◆ To be done:
Transcribe the records below without any change, covering everything from the line that contains "962x720 pixels. How" down to the line that contains "Looking at the screenshot, I should tap(293, 438).", both of those lines included.

◆ Material:
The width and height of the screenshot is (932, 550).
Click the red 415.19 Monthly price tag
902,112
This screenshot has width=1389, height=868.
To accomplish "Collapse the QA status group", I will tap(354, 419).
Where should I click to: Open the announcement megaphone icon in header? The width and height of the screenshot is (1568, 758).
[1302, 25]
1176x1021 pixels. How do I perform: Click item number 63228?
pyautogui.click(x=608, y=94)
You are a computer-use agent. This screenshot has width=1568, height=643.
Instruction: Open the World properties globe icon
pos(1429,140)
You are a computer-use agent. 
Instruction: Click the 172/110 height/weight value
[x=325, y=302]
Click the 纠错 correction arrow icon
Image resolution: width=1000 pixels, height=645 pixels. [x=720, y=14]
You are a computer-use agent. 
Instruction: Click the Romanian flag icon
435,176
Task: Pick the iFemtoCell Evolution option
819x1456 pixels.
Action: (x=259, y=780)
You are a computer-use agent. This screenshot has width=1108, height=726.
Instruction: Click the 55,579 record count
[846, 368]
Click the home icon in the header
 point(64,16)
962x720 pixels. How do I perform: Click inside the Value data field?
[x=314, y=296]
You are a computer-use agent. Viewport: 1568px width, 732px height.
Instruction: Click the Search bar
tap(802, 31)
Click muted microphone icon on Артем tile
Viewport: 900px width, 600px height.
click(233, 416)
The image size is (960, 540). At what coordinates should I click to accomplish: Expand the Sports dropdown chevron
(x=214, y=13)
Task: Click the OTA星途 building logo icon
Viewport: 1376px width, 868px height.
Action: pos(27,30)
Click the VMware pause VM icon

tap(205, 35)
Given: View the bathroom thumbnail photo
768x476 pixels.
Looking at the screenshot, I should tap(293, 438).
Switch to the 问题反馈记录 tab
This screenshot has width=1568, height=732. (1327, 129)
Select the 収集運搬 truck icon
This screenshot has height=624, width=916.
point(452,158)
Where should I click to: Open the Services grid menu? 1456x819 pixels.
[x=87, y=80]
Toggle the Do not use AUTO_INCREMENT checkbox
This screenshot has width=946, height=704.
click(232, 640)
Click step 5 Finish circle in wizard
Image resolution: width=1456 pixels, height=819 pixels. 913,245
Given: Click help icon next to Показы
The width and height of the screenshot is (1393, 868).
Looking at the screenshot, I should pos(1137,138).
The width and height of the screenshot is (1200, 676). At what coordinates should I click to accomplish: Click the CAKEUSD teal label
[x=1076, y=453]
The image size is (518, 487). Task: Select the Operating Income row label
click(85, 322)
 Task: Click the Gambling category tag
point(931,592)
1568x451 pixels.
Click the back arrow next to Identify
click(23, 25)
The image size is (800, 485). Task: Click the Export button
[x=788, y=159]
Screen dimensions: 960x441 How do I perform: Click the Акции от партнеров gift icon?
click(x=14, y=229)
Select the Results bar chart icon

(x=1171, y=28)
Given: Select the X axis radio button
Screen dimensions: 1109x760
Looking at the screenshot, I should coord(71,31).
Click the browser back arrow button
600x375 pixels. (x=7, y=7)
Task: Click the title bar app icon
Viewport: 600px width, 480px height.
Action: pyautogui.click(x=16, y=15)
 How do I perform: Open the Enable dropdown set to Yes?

◆ Final result:
962x720 pixels. How do I perform: Click inside the Value data field?
[x=314, y=296]
You are a computer-use agent. Viewport: 1568px width, 732px height.
Instruction: Click the Search bar
tap(802, 31)
Click muted microphone icon on Артем tile
Viewport: 900px width, 600px height.
click(233, 416)
The image size is (960, 540). At what coordinates should I click to accomplish: Expand the Sports dropdown chevron
(x=214, y=13)
Task: Click the OTA星途 building logo icon
Viewport: 1376px width, 868px height.
Action: pos(27,30)
Click the VMware pause VM icon

tap(205, 35)
Given: View the bathroom thumbnail photo
768x476 pixels.
Looking at the screenshot, I should tap(293, 438).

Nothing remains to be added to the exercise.